By then, he was deeply involved in billboard research as a hobby, using a stack of magazines he had collected since 1954. He focused on the Hot 100 chart, which began in 1958, wrote down the artist’s name and recorded the information in the index. card.

“The first card I wrote,” he told LeBlanc, “Nelson, Ricky,” Poor Little Fool. “

He quit his job at RCA in 1970 and devoted himself to books full-time.

When the first edition of “Top Pop Singles” was completed in 1970, he put up a small ad on Billboard that promised buyers the history of the Hot 100. The magazine’s publisher, Halck, found the ad and called Whitburn.

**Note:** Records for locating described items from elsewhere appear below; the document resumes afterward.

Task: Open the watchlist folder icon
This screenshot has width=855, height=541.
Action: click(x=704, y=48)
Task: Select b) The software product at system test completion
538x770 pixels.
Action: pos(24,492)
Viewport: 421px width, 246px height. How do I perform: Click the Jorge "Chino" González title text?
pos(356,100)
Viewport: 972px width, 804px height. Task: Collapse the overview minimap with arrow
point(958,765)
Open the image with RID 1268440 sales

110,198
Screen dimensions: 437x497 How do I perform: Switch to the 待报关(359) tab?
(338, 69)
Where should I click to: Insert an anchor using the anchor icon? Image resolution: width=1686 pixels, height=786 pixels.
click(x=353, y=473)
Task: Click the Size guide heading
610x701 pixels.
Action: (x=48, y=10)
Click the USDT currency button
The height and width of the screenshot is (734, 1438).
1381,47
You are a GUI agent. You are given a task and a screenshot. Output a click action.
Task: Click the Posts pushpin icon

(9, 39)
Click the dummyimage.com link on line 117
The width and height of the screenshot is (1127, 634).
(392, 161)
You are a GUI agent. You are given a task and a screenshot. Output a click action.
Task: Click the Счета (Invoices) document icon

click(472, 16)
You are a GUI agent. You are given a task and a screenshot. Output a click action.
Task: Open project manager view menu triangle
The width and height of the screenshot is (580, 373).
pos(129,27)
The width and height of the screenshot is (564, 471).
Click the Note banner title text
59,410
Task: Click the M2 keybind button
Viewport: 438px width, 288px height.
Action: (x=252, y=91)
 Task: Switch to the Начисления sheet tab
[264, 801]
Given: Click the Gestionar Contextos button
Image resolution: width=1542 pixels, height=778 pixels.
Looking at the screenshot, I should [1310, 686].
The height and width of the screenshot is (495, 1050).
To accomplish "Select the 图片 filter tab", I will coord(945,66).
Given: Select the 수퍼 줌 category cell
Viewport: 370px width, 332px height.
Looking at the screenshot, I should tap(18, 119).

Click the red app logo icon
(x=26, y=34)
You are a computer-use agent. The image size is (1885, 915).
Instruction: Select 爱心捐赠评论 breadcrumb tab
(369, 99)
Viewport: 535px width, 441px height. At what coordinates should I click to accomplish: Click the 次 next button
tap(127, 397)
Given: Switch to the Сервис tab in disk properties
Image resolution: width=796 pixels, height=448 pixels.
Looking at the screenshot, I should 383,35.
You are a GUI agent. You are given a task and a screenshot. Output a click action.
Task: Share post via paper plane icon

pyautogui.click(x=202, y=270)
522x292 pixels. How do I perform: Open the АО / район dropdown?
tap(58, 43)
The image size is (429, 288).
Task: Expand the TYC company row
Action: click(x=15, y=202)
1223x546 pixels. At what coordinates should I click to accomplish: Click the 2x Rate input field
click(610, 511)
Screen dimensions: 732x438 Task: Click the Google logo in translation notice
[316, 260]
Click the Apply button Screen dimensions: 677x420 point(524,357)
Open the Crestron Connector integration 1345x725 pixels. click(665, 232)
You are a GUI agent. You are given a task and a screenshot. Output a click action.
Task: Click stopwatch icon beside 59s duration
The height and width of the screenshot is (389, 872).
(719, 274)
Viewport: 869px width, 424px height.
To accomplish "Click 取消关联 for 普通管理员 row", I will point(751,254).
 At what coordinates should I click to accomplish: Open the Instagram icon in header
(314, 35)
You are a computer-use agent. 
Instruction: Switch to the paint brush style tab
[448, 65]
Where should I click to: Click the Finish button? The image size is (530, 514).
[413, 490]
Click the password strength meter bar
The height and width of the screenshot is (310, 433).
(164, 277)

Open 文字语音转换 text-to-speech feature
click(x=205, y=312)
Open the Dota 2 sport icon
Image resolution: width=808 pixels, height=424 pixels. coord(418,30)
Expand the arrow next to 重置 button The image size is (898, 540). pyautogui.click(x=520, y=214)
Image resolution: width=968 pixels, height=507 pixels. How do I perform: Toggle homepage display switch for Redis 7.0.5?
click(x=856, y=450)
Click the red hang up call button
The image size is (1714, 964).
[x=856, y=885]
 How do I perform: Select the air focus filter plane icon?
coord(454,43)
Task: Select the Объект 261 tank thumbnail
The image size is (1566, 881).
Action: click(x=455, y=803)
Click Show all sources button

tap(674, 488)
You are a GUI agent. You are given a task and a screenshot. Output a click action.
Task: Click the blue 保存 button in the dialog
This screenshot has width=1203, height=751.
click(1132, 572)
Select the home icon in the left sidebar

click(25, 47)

“You can’t use the Hot 100 in your ads,” Whitburn recalled in a 2014 interview with Cook telling him. “Not without our permission.” Instead of threatening Whitburn in a proceeding, Cook asked him to look at the book.

Two weeks later, Whitburn said Cook called. “He said:’Joel, we got the book. Wow. We love it.” And he said Billboard’s attempt to develop a similar book failed. I admitted. He paid Mr. Whitburn and his wife Fran to come to Los Angeles.

Three days later, Whitburn returned home with a 26-page license agreement, giving him the exclusive right to use Billboard charts in his books in exchange for royalties paid to Billboard.

With that permission, Whitburn has created a unique musical research empire.

He is survived by his wife Francis (Madget) Whitburn. His daughter, Kim Brocksdorf, vice president of record research. His sisters Joyce Lille and Julie Ray Neilmeier. His brothers, Charles and David. Two grandchildren. And two great-grandchildren.

Scott Shannon, a veteran disc jockey currently listening to WCBS-FM in New York, said he bought the first copy of the “top pop single” while working for a radio station in Mobile, Alabama in the early 1970s. Told. Since then, he has purchased several updates, keeping one at the station and the other at his home.

“There was no other place to get information about the artist. We wanted to be the authority on the music we were playing at the time,” Shannon said in a telephone interview. “When used properly, it sounds smarter than the listener and sharper than the next jock.”